Рассмотрим задачу поиска мошенничества с кредитными картами

Dataset скачиваем отсюда - https://www.kaggle.com/dalpozz/creditcardfraud/data

Пример решения задачи - https://www.kaggle.com/matheusfacure/semi-supervised-anomaly-detection-survey

Другие примеры решения задачи - https://www.kaggle.com/dalpozz/creditcardfraud/kernels



In [1]:
import pandas as pd 
import numpy as np 
from matplotlib import pyplot as plt
import seaborn as sns 
from sklearn.metrics import fbeta_score, precision_score, recall_score, confusion_matrix
import itertools
from sklearn.model_selection import train_test_split

plt.style.use('ggplot')

In [2]:
# Helper functions
def plot_confusion_matrix(cm, classes,
                          normalize=False,
                          title='Confusion matrix',
                          cmap=plt.cm.Blues):
    plt.figure()
    plt.imshow(cm, interpolation='nearest', cmap=cmap)
    plt.title(title)
    plt.colorbar()
    tick_marks = np.arange(len(classes))
    plt.xticks(tick_marks, classes, rotation=0)
    plt.yticks(tick_marks, classes)
    thresh = cm.max() / 2.
    for i, j in itertools.product(range(cm.shape[0]), range(cm.shape[1])):
        plt.text(j, i, cm[i, j],
                 horizontalalignment="center",
                 color="white" if cm[i, j] > thresh else "black")
    plt.tight_layout()
    plt.ylabel('True label')
    plt.xlabel('Predicted label')
    plt.show()

In [3]:
# Load data
dataset = pd.read_csv('data/creditcard.csv')
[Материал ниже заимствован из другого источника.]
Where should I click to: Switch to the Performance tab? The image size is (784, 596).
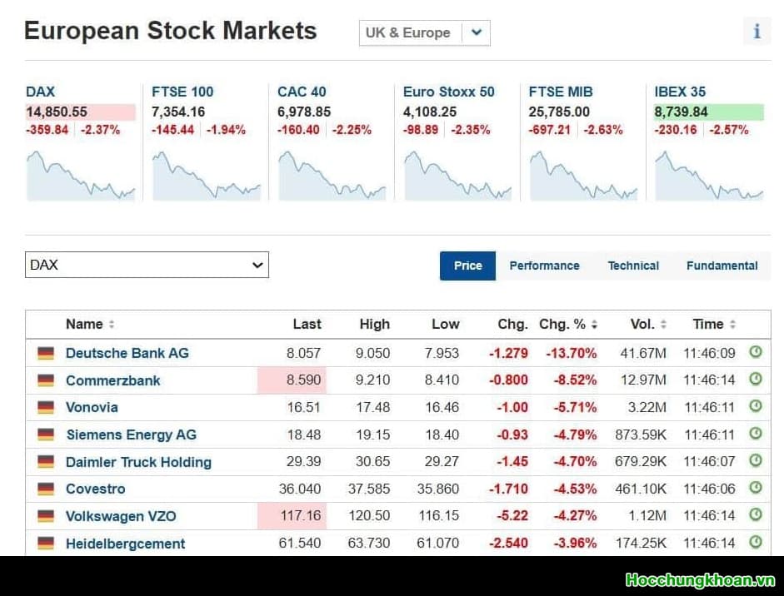pyautogui.click(x=544, y=266)
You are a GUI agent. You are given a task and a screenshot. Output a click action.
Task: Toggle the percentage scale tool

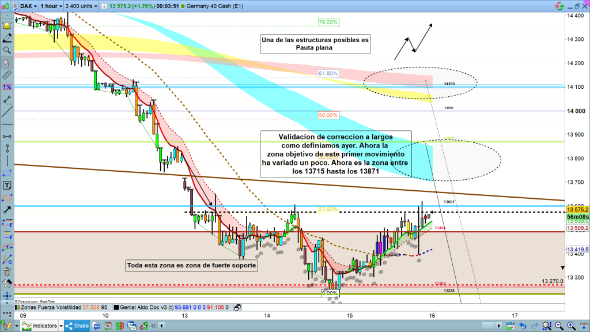(x=7, y=87)
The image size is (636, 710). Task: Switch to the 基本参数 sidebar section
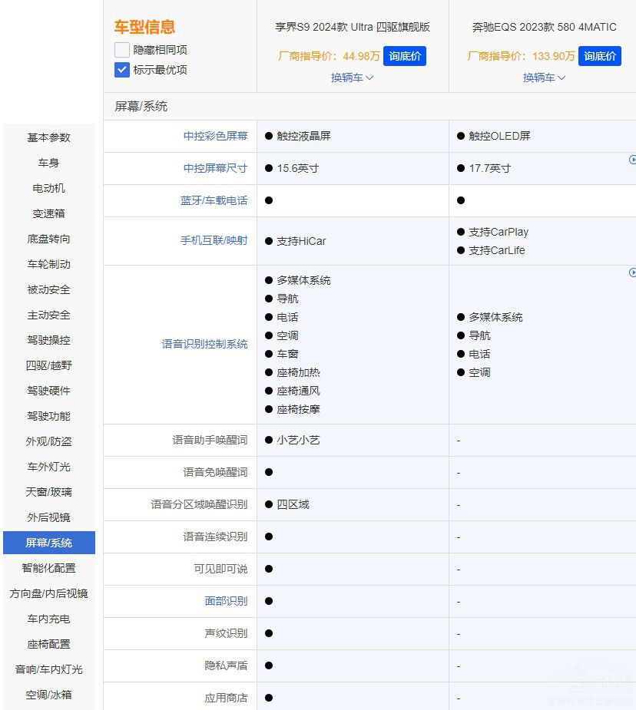click(x=49, y=137)
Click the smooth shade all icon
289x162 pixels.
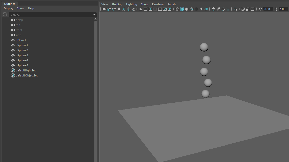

dataset['Amount'] = np.log(dataset['Amount'] + 1)
dataset['Time'] = np.log(dataset['Time'] + 1)

normal = (dataset['Class'] == 0).sum()
fraud = (dataset['Class'] == 1).sum()

print('Normal transactions: {}'.format(normal))
print('Fraud transactions: {}'.format(fraud))
print('% of fraud = {:.4f}'.format(100 * fraud / (normal + fraud)) + ' its less than < 1%')


Normal transactions: 284315
Fraud transactions: 492
% of fraud = 0.1727 its less than < 1%

In [6]:
normal = dataset[dataset['Class'] == 0]
train, valid = train_test_split(normal, test_size=.2, random_state=42)
valid, test = train_test_split(valid, test_size=.8, random_state=42)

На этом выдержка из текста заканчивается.